## What to work on:
**A)** Please answer these three questions using the blog posts below, writing each answer on its own line with the matching mark:
(i) What country does the cushion cover fabric come from?
(ii) About how much per meter did that fabric cost?
(iii) What did the German friend say is eaten with pickled herring at lunch?
**B)** Summarize the blog posts below in three sentences.

## Document excerpt:
——————————

Sunday, October 26, 2008

How to eat pickled herring

I bought a jar of Swedish pickled herrings out of curiousity recently. Unlike the tangy flavour of pickled cucumbers, pickled herrings are incredibly salty. The texture is like sushi since the herrings aren't cooked.

Apart from seeing Detective Moser from Inspector Rex eat them out of the jar, I wasn't sure how to prepare them. This is what a German friend suggested:

We eat them for lunch together with cooked and buttered potatoes. Or you can make a salad (herring filets, onion, gherkins, apple, pork sausage, boiled eggs). Often people eat it as salad on brown bread (no pumpernickel!). Here´s a recipe for 1 person:

4 spoons plain yoghurt
a.. 1 small gherkin
b.. salt, pepper
c.. 75 g pickled herring
d.. 1 apple
e.. 100 g green salad
f.. 1 small red onion
g.. 100 g beetroot
h.. 2 branches dill
i.. 40 g whole-grain bread

Saturday, October 25, 2008

Cushion cover fabric

This is my lounge room. It's rather drab and I'm tired of the boring floor cushions. The ugly blue feature wall doesn't help much either.

I've wanted new cushion covers for a while but couldn't find any fabric that I liked - until today. This rough cotton fabric is from Japan. At about $24/metre, it's the second most expensive fabric I've ever bought but I really like it.

The colours aren't as bright or as pink-dominated as they appear to be in this photo and the background colour is pale taupe, not off white. I liked it because I wanted a pattern that would brighten up the room without being too bold. I also wanted to get away from typical home colour schemes of brown and beige because it's just too easy to accessorise them with more brown and beige things.

I have to pre-shrink the fabric first before I start sewing but this is what it would look like as a cushion cover.

Sunday, October 19, 2008

Sneakers in the mail

Today I bought a pair of ecoSNEAKS shoes from the Simple Shoes website (I don't know of any local stockists otherwise I would've bought the shoes instore). ecoSNEAKs are partially made from recycled materials such as old tyres and plastic bottles.

I'm looking forward to receiving them, although I can't say the same about the exchange rate conversion on my credit card.

Friday, October 17, 2008

Hmmm, interesting

I've just discovered that I can only access if I change IP addresses, which is bizarre because I haven't had this problem until recently.

Since last week I haven't been able to access the website from any of my computers at home. I cleared out the cache and made sure my browsers and internet settings weren't blocking the site, but still no luck (thanks anyway Alden, it was worth a try).

——————————

## Entries supplied:
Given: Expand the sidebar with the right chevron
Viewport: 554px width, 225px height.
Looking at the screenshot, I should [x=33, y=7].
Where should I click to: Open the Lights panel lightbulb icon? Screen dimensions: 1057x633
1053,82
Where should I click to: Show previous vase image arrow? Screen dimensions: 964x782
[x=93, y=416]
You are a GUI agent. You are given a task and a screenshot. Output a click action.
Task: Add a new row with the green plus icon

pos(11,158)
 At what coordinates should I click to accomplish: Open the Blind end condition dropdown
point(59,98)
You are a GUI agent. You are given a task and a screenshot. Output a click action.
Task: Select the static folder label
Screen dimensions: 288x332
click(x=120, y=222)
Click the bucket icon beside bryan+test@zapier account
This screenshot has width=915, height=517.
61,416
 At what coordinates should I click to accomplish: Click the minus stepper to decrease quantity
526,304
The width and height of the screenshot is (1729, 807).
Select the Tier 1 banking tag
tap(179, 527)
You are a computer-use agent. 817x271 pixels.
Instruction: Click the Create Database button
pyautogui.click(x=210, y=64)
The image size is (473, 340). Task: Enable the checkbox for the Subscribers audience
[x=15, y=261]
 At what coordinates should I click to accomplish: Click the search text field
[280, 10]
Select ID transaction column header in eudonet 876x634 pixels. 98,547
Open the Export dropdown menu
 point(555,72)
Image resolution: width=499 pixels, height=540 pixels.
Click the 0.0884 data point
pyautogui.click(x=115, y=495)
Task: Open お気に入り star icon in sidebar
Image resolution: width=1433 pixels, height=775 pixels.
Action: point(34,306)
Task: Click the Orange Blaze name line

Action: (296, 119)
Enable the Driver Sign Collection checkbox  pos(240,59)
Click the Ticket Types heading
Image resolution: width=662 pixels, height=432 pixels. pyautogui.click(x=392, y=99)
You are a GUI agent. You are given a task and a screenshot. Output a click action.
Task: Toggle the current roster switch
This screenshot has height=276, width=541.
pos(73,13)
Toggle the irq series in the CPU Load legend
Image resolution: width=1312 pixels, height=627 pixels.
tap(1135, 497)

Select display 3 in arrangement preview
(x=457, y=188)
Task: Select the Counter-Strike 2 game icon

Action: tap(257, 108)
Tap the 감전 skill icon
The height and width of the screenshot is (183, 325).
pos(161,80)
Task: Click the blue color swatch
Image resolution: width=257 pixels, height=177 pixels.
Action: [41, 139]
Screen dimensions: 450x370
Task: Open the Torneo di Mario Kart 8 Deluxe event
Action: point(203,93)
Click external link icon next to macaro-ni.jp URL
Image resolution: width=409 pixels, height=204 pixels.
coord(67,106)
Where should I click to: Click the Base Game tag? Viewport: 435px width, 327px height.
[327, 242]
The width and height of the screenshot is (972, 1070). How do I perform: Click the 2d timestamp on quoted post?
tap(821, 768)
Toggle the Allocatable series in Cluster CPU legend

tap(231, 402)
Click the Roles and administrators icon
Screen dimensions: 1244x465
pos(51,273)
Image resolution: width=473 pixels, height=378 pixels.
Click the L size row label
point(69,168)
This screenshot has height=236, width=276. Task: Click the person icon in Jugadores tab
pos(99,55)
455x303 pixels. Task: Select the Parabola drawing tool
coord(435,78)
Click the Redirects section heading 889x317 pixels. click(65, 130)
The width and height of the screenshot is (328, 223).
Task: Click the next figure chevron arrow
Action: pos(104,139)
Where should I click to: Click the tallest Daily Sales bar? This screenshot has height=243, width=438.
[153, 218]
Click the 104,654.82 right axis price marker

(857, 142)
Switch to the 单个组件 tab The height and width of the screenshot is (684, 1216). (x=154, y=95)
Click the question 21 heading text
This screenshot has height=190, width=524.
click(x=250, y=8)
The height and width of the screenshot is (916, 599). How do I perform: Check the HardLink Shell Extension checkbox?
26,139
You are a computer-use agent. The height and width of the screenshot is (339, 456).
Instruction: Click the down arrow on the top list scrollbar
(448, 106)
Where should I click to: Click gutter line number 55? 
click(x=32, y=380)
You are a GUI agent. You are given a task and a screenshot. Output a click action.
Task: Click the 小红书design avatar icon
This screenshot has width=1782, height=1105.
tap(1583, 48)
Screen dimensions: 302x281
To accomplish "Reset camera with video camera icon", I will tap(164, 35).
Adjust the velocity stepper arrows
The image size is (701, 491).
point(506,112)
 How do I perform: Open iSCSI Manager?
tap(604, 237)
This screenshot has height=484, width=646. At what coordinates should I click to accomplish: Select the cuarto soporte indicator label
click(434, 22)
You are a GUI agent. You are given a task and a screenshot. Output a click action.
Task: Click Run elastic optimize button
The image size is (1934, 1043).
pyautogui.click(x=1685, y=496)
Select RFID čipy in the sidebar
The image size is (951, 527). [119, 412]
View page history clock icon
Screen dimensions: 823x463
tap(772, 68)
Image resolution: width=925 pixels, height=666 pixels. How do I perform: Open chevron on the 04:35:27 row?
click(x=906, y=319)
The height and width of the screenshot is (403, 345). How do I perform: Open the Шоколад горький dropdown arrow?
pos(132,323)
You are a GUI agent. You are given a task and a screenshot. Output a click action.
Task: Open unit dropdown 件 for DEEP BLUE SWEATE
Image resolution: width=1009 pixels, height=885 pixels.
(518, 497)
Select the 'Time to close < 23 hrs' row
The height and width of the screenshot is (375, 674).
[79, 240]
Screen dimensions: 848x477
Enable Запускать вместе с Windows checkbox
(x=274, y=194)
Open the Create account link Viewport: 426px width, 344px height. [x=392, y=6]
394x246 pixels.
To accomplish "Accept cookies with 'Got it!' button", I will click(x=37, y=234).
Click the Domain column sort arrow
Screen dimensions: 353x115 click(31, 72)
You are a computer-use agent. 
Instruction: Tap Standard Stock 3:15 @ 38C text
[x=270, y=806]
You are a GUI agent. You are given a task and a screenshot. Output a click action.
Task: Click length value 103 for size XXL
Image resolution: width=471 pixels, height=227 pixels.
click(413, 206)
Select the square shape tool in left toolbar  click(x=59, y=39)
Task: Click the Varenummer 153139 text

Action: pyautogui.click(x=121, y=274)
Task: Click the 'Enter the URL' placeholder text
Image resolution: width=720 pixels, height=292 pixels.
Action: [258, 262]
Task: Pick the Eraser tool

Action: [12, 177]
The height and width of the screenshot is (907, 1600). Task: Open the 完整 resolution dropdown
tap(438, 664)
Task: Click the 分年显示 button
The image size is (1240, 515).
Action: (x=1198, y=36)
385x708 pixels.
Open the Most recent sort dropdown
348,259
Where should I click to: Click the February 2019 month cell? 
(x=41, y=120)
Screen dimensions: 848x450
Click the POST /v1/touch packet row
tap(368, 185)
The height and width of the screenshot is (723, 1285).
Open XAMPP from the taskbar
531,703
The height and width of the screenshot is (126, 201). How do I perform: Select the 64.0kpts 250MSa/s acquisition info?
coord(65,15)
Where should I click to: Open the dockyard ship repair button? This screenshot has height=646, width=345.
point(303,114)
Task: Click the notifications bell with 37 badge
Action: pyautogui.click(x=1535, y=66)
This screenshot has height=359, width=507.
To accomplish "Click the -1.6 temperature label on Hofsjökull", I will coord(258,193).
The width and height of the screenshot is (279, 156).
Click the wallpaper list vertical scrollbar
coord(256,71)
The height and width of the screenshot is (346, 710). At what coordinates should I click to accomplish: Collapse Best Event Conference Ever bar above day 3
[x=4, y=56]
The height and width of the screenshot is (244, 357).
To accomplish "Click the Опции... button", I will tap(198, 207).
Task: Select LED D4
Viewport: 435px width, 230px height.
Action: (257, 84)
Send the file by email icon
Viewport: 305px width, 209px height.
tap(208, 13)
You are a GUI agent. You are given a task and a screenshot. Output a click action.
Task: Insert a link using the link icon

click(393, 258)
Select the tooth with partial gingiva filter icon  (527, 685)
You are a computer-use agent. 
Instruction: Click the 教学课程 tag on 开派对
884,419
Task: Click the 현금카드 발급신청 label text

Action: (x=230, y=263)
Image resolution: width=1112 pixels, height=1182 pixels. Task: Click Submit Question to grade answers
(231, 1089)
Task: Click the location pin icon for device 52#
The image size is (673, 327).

——————————

## Completed exercise:
**A)**
(i) Japan
(ii) About $24 per meter
(iii) Cooked and buttered potatoes

**B)** After buying a jar of Swedish pickled herrings, the writer found them very salty and shares a German friend's suggestions for eating them: with buttered potatoes, in a salad, or on brown bread, along with a recipe for one person. The writer also bought a Japanese cotton fabric at about $24 per meter to make new cushion covers that would brighten a drab lounge room. Other posts describe ordering ecoSNEAKS shoes from the Simple Shoes website and being unable to reach a website from home except by changing IP addresses.